---------- Records for processing ----------
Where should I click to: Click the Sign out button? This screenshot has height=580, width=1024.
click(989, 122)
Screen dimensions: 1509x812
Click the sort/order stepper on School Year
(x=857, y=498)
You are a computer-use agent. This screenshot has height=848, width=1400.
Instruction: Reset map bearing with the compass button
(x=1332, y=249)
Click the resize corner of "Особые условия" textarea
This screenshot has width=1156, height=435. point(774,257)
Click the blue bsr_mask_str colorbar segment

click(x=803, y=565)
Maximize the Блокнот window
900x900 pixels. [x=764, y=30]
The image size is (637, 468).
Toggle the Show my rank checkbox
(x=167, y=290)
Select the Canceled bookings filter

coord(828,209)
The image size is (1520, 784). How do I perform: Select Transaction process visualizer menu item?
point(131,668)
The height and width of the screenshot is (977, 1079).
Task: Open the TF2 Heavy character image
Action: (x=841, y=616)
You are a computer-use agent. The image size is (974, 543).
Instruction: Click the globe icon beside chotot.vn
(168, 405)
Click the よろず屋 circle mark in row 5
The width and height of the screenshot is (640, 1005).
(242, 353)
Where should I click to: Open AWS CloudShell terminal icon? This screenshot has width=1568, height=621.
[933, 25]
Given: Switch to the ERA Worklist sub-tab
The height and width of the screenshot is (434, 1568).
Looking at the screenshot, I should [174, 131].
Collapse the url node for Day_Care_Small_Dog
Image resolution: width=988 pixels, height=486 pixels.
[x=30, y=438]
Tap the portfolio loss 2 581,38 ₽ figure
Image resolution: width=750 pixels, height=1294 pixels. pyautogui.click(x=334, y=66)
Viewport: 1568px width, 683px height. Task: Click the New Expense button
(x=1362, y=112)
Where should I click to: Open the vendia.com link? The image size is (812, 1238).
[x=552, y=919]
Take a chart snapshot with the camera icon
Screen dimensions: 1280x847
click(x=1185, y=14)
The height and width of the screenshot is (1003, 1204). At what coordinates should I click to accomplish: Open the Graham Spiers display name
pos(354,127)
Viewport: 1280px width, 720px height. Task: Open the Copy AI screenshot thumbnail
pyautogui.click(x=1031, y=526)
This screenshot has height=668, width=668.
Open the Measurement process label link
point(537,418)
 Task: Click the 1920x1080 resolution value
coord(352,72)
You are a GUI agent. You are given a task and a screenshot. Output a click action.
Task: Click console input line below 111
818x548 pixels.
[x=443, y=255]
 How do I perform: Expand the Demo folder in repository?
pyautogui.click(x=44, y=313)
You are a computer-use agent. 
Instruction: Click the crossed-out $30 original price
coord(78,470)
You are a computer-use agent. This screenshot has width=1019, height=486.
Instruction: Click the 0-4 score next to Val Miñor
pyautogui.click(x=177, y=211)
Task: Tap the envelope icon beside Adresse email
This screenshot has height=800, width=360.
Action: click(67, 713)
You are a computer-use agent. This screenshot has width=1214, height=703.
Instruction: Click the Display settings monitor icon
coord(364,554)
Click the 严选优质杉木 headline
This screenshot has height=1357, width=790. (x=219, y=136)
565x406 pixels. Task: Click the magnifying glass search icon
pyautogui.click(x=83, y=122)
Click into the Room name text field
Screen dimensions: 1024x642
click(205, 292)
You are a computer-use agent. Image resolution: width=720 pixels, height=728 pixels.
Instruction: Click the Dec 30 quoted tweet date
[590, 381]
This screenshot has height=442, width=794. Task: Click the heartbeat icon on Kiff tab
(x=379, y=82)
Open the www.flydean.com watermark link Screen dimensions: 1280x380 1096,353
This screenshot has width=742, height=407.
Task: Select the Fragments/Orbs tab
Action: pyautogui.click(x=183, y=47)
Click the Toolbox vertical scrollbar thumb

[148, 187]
----------
About this exercise: Show all lines above holding the word "agent".

Answer to the exercise:
You are a computer-use agent. This screenshot has height=848, width=1400.
You are a computer-use agent. The image size is (974, 543).
You are a GUI agent. You are given a task and a screenshot. Output a click action.
You are a computer-use agent. 
You are a computer-use agent. This screenshot has width=1019, height=486.
You are a computer-use agent. This screenshot has width=1214, height=703.
You are a computer-use agent. Image resolution: width=720 pixels, height=728 pixels.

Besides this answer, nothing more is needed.